ASSIGNMENT: All lines that hold the string "agent" should be copied. Find them in the listing below.

DATA FOR REVIEW:
____________________
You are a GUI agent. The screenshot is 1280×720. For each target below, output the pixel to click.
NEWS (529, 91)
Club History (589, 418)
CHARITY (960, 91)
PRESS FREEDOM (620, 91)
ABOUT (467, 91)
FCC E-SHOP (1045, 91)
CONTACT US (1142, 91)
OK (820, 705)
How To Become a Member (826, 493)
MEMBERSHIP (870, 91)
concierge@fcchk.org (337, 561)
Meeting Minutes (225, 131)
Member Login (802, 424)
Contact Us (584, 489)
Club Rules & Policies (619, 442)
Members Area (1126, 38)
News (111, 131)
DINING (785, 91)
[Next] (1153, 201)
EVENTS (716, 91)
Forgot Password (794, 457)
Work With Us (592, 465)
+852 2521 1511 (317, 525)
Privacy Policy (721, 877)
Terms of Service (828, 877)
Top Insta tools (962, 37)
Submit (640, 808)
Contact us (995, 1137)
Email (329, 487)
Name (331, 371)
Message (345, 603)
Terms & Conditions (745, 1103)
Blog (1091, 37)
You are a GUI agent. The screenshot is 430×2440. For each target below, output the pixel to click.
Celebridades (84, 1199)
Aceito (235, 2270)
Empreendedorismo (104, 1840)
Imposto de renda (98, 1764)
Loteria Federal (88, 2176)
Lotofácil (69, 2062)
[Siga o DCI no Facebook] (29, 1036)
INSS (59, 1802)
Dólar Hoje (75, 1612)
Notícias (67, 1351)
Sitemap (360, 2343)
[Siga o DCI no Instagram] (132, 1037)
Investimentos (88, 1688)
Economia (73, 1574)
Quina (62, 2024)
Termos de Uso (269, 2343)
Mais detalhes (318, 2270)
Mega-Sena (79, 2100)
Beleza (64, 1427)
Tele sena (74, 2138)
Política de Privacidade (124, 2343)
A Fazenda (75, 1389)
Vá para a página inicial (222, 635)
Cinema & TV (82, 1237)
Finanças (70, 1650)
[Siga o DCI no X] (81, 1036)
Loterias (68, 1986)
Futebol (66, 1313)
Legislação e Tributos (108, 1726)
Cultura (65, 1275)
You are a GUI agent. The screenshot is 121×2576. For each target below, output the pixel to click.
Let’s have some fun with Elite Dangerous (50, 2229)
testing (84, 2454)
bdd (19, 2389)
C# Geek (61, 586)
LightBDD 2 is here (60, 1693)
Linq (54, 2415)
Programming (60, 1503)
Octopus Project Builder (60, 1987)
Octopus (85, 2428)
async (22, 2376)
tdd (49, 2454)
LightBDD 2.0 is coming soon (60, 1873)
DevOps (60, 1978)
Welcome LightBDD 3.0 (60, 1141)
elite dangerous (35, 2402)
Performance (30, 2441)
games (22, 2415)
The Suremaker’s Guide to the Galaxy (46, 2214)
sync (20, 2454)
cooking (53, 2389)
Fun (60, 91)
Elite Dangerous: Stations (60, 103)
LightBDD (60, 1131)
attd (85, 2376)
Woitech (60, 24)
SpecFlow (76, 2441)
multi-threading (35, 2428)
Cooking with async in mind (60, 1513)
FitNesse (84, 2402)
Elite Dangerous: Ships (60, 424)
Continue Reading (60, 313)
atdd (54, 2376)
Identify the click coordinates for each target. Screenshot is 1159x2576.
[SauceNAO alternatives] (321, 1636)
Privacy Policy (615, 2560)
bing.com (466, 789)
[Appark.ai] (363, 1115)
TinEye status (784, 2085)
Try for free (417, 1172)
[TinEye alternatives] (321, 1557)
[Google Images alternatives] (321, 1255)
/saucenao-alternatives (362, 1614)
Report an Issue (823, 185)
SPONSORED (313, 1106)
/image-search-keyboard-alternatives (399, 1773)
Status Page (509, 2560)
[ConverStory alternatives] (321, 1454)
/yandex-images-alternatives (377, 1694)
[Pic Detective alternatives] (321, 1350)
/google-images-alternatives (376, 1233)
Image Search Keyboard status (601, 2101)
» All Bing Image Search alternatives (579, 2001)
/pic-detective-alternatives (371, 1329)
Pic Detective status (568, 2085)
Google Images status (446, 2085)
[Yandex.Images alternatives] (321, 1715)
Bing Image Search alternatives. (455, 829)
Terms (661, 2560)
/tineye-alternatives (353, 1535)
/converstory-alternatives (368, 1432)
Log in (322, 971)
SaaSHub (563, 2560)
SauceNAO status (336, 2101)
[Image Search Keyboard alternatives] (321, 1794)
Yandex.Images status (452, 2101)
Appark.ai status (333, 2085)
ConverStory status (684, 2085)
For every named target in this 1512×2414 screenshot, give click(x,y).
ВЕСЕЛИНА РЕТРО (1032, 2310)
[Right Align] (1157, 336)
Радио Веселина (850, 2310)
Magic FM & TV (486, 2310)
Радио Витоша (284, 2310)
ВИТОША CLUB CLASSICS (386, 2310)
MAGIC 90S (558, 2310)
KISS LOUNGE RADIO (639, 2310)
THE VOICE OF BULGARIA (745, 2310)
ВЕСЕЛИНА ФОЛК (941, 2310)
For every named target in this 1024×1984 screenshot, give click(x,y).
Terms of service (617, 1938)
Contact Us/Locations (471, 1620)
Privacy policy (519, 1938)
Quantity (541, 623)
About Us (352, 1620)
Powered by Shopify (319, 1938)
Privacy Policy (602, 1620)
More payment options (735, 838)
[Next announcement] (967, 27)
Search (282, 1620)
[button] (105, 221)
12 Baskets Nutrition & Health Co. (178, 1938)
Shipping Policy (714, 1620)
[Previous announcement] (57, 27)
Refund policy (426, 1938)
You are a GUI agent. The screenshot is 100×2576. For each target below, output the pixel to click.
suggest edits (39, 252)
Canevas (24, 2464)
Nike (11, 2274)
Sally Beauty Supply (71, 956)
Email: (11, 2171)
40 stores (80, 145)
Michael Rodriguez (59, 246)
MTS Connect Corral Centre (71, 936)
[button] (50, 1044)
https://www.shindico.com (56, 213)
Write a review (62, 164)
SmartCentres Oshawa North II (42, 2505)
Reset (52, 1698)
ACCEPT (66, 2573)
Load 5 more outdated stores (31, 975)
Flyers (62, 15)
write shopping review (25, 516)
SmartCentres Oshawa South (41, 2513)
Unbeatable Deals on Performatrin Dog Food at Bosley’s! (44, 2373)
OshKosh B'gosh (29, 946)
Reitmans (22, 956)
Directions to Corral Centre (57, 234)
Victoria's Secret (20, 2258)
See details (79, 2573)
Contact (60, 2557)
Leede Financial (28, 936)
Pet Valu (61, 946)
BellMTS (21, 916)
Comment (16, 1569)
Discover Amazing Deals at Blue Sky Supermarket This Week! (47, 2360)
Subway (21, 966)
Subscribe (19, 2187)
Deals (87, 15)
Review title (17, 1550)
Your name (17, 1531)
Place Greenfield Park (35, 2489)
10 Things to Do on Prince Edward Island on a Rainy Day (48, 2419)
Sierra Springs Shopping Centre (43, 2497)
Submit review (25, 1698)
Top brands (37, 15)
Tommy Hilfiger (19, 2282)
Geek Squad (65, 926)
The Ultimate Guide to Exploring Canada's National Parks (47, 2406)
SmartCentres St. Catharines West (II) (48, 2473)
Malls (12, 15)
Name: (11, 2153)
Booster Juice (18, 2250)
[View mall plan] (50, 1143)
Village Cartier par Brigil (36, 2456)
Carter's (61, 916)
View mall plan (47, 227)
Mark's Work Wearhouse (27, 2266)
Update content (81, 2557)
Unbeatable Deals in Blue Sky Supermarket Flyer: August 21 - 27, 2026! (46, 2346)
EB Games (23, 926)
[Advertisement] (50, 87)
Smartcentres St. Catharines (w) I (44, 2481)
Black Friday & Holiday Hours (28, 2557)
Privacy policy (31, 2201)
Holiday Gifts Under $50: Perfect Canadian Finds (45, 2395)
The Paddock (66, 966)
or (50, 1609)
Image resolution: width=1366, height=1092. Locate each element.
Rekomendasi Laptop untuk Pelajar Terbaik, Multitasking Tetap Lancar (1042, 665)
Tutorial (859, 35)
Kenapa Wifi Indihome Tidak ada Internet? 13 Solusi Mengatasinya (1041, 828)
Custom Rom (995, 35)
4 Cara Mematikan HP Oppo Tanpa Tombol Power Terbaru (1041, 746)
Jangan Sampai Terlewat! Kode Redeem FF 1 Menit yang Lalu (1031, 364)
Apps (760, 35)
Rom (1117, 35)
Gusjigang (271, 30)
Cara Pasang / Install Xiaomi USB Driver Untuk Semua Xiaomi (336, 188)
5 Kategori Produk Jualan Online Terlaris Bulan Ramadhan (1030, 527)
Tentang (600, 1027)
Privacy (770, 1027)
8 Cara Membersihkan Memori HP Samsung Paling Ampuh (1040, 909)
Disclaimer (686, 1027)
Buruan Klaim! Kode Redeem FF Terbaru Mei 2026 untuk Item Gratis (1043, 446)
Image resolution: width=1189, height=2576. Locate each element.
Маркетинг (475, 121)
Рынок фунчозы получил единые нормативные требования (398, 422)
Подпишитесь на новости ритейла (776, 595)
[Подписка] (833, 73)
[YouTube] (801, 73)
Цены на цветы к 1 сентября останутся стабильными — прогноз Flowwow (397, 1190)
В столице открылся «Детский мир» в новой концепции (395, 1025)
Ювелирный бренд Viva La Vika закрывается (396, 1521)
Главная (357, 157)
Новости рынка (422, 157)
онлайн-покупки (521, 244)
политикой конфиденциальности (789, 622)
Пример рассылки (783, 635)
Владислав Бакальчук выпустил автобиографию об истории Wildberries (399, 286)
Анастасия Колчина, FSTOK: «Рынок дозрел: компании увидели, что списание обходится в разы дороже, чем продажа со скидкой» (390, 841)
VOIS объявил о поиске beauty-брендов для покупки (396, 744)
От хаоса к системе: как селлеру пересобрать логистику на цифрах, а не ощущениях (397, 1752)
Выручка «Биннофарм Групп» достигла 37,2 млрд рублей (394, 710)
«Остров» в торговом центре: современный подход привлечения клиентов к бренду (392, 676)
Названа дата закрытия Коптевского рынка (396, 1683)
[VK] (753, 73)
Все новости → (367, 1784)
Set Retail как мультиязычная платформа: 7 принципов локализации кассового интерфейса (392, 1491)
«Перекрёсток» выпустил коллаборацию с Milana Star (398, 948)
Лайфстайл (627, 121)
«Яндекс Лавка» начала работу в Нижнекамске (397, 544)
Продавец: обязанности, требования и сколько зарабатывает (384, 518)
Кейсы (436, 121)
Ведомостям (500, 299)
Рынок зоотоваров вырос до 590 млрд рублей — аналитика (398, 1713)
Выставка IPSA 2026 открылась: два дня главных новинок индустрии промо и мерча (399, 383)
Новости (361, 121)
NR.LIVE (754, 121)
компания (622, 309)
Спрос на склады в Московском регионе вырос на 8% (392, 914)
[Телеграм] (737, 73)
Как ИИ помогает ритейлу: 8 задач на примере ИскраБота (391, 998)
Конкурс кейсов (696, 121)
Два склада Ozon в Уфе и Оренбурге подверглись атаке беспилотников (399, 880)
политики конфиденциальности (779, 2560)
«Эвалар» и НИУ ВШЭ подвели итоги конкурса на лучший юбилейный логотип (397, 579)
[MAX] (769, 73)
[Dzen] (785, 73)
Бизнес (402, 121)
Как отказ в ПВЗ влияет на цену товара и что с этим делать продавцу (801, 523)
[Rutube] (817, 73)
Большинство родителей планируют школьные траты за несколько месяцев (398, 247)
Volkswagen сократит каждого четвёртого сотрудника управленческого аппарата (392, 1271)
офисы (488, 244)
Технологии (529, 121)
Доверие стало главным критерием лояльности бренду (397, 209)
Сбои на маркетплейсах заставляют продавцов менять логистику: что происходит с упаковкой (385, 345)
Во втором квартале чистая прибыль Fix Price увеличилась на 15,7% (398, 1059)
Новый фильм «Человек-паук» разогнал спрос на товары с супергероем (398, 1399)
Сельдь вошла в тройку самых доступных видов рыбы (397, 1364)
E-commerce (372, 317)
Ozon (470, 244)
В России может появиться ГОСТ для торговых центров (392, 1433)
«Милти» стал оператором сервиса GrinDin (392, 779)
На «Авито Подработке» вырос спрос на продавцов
____________________
RESPONSE:
You are a GUI agent. The screenshot is 1280×720. For each target below, output the pixel to click.
You are a GUI agent. The screenshot is 430×2440. For each target below, output the pixel to click.
You are a GUI agent. The screenshot is 121×2576. For each target below, output the pixel to click.
You are a GUI agent. The screenshot is 100×2576. For each target below, output the pixel to click.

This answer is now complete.